- ESERCIZI DA SVOLGERE -
(A) Nel testo sulla sentenza di assoluzione, con quale formula il Giudice di Pace di Trieste assolveva l'imputato?
(B) Aggiorna, per favore, il testo sulla sentenza di assoluzione: riscrivi tutto da "Secondo il Giudice, poiché" giù fino a "consumazione del reato.", mettendo "prova sicura" al posto di "prova certa".
(C) Prosegui il testo sulla sentenza di assoluzione a partire da dove termina.

- TESTO RIPORTATO -
Data Udienza: 09/12/2013

RITENUTO IN FATTO

1. Il Giudice di Pace di Trieste, con sentenza del 17/2/2013, assolveva
Hodzic Damir dal reato di cui all’art. 10 bis D. L.vo 286 del 1998, contestato per
avere l’imputato fatto ingresso nel territorio nazionale ed esservi trattenuto privo
dei documenti e dei permessi di legge, con la formula “perché il fatto non
sussiste”.
Il Giudice osservava che l’agente di Polizia escusso aveva riferito che

aggiungendo di non avere notizia se egli avesse ottemperato.
Secondo il Giudice, poiché non vi era prova certa della violazione dell’ordine
di allontanamento, sussisteva un ragionevole dubbio della effettiva
consumazione del reato.

2. Ricorre per cassazione il Procuratore Generale di Trieste, deducendo
violazione di legge.

- DATI -

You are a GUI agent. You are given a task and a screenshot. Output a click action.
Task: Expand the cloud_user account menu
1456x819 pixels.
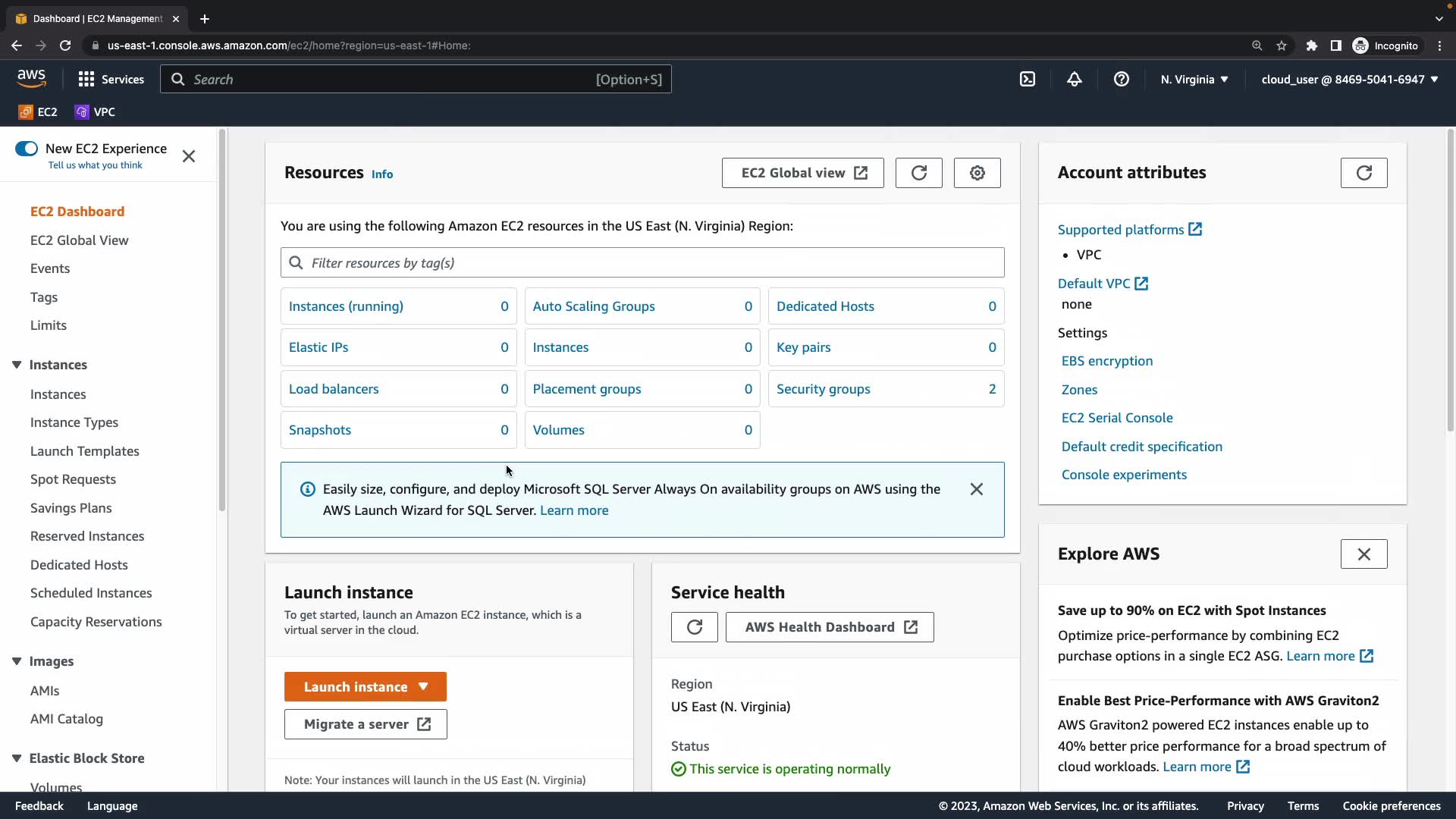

- SOLUZIONI DELL'ESERCIZIO -
(A) Con la formula "perché il fatto non sussiste".

(B)
Secondo il Giudice, poiché non vi era prova sicura della violazione dell’ordine
di allontanamento, sussisteva un ragionevole dubbio della effettiva
consumazione del reato.

(C)
La condotta contestata – quella di ingresso nel territorio nazionale – si era
incontestabilmente perfezionata, come dimostrava l’identificazione dell’imputato;
né risultava operante la causa di improcedibilità prevista dall’art. 10 bis, comma
5, D. L.vo 286 del 1998, che richiede la prova ufficiale dell’esecuzione
dell’espulsione o dell’allontanamento.
Il ricorrente conclude per l’annullamento della sentenza impugnata.

CONSIDERATO IN DIRITTO

Il ricorso è fondato.

La motivazione della sentenza impugnata è assolutamente contraddittoria e
manifestamente illogica.
Il reato contestato – la cui legittimità costituzionale e la cui conformità
all’ordinamento dell’Unione Europea sono stati confermati dalla Corte
Costituzionale e dalla Corte di Giustizia dell’Unione – è integrato quando lo
straniero “fa ingresso” ovvero “si trattiene” nel territorio dello Stato in violazione
del testo unico.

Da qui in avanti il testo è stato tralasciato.